I’ve been exploring the practice of media literacy education in early childhood settings. One important concept that I like to introduce to preschoolers is the idea that media messages are constructions– they’re made by people who make choices.
Of course, all acts of communication involve a set of choices. The decision to lie or tell the truth is a choice that’s highly relevant to young children, and researchers are helping us see the developmental trajectory of this particular competence as a social skill.
Children naturally seek out information, but young children lack the ability to decide who and what are trustworthy sources. Learning when to trust and distrust other people is an essential early skill, as that information enables children to begin the lifelong process of filtering and applying things they learn to their understanding of the world.
She describes research from the September/October issue of Child Development where psychologists at the University of California, San Diego, found that children begin to learn about distrust around age three, but cannot apply that sense of distrust until around age five.
Media literacy educators frequently explore the genre of advertising with young children because it’s ubiquitous in their lives and provides an opportunity for them to recognize characteristics of persuasive messages. In fact, some children under age seven can make inferences about the author’s motive and purpose, when the genre is familiar to them.

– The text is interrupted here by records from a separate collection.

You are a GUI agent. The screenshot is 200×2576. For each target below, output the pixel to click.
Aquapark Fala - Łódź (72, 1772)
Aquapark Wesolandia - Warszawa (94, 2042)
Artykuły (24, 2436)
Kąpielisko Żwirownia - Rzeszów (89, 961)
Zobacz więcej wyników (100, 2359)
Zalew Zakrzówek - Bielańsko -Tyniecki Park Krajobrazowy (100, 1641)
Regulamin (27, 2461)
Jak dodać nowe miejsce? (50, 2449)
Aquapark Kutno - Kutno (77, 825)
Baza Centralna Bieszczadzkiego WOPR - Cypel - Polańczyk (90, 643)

Parents and teachers may approach this issue differently, depending on their existing attitudes about advertising. Some parents and educators may conceptualize advertisers as the “tricksters” while others will not see it very useful to frame advertising as essentially a form of lying. Both groups generally agree, however, that children need to recognize that information and emotional responses are shaped by the choices made by advertisers aiming to persuade.
But as the developmentalists note, it’s one thing to be able to recognize and identify an trustworthy and an untrustworthy source. It’s another thing entirely to be able to disregard untrustworthy sources. That’s not easy.

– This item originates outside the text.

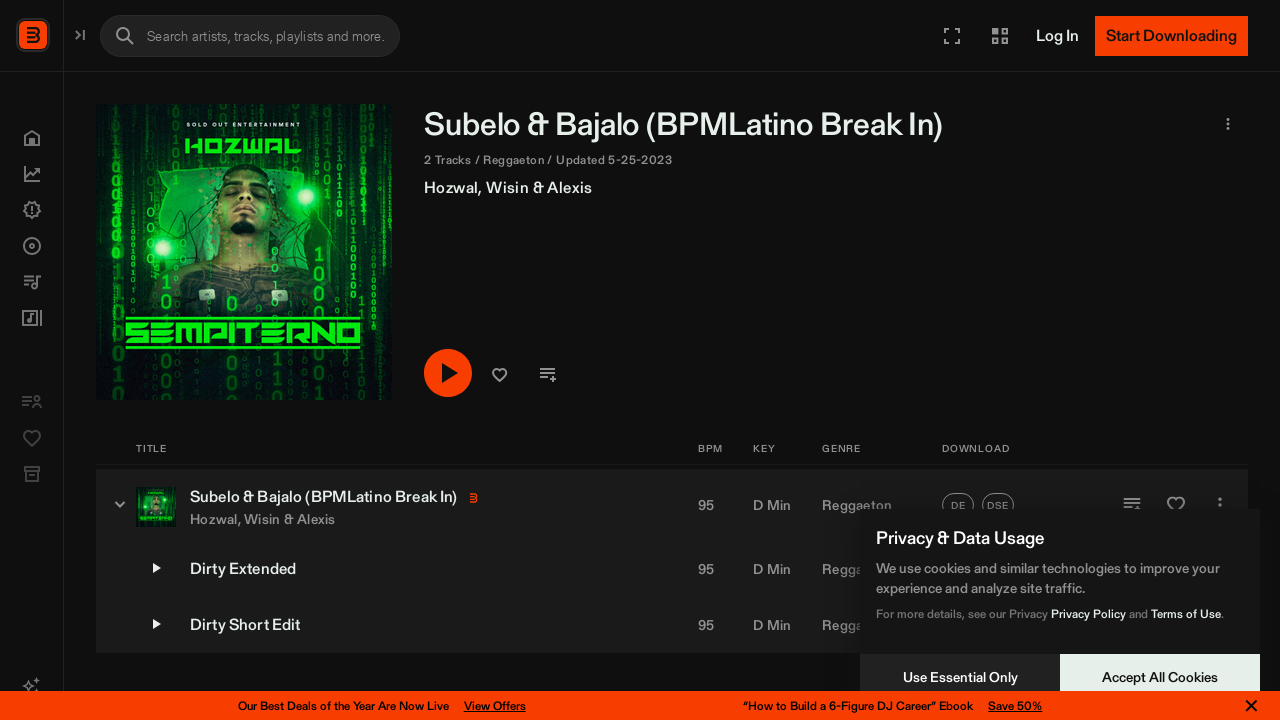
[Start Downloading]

In fact, we could argue that this phenomenon persists into well into adulthood, as voters may recognize the false and misleading political campaign advertising (given that it’s normative to the political process), but still be influenced by it in making their choice at the ballot box.
For most people, it’s actually pretty difficult to disregard untrustworthy information. One of the reasons why media literacy has such useful potential as a community education movement is that awareness of the process of identifying trustworthy and untrustworthy sources and using information appropriately based on source credibility are competencies that apply across a wide range of stakeholders and contexts across the lifespan.